The effective UPLC separation, combined with the high sensitivity and selectivity of the tandem quadrupole mass spectrometer, provides opportunities to expand the method further to include more analytes as and when required in the future.

Finally, the introduction of waters_connect for quantitation software, allows to maximize efficiency in data processing and to review and report quantitative results more quickly. 

1. Eskola, et al. Worldwide Contamination of Food-Crops With Mycotoxins: Validity of the Widely Cited ‘FAO Estimate’ of 25%. Crit. Rev. Food. Sci. Nutr. 60(16):2773–2789. 2020.
2. Gruber-Dorninger et al. Emerging Mycotoxins: Beyond Traditionally Determined Food Contaminants. J. Agric. Food Chem. 65(33):7052–7070. 2017. 
3. Freire and Sant’Ana. Modified Mycotoxins: An Updated Review on Their Formation, Detection, Occurrence, and Toxic Effects. Food Chem. Toxicol. 111:189–205. 2018.

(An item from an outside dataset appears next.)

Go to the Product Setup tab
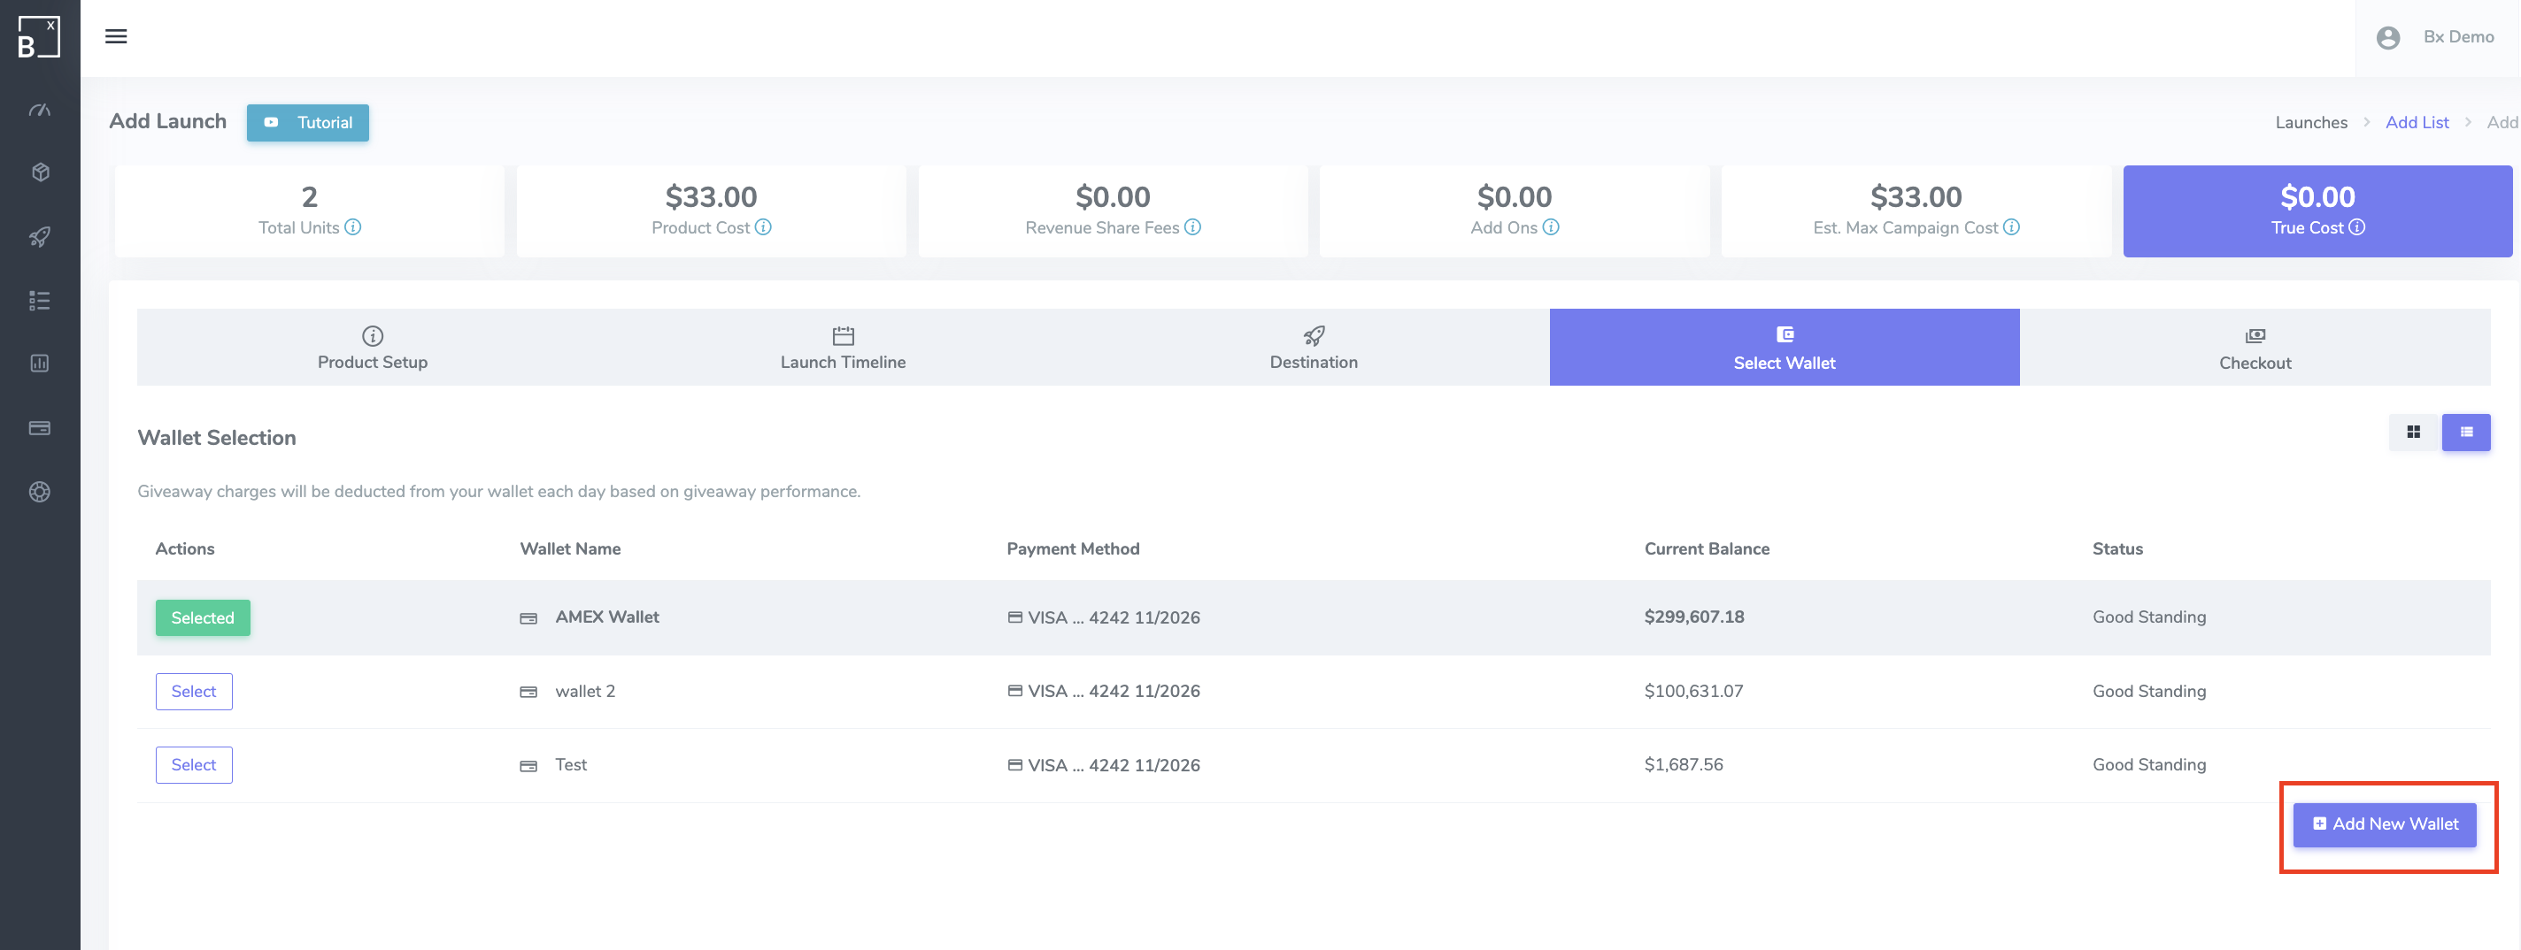The image size is (2521, 950). pyautogui.click(x=372, y=347)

4. de Nijs et al. Short Inventory of EU Legislation on Plant Toxins in Food. World Mycotoxin J. 9: 129–139. 2017.
5. Nicola Dreolin, Sara Stead. LC-MS/MS Method Development and Validation for the Quantitative Determination of Regulated Mycotoxins in Cereal Grain Flours Using Simplified Sample Preparation Conditions on Xevo TQ-XS. Waters Application Note 720006685EN, revised 2021.
6. Nicola Dreolin, Janitha De-Alwis, Dimple D. Shah, Joanne Williams, Sarah Dowd, Nicole Baumgarten, Stuart Adams, Simon Hird. Evaluation of the Performance of a Simple Method for Regulated Mycotoxins in Cereals by LC-MS/MS Using an Interlaboratory Study. Waters Application Note, 720007165EN, 2021.
7. SANTE 12089/2016. Guidance Document on Identification of Mycotoxins in Food and Feed. 
8. Nicola Dreolin, Sara Stead, Simon Hird, Timothy Jenkins. Determination of Regulated and Emerging Mycotoxins in Cereals, Nuts, Figs, and Animal Feeds Using Pass-through SPE and UPLC-MS/MS. Waters Application Note, 720007377EN, 2021.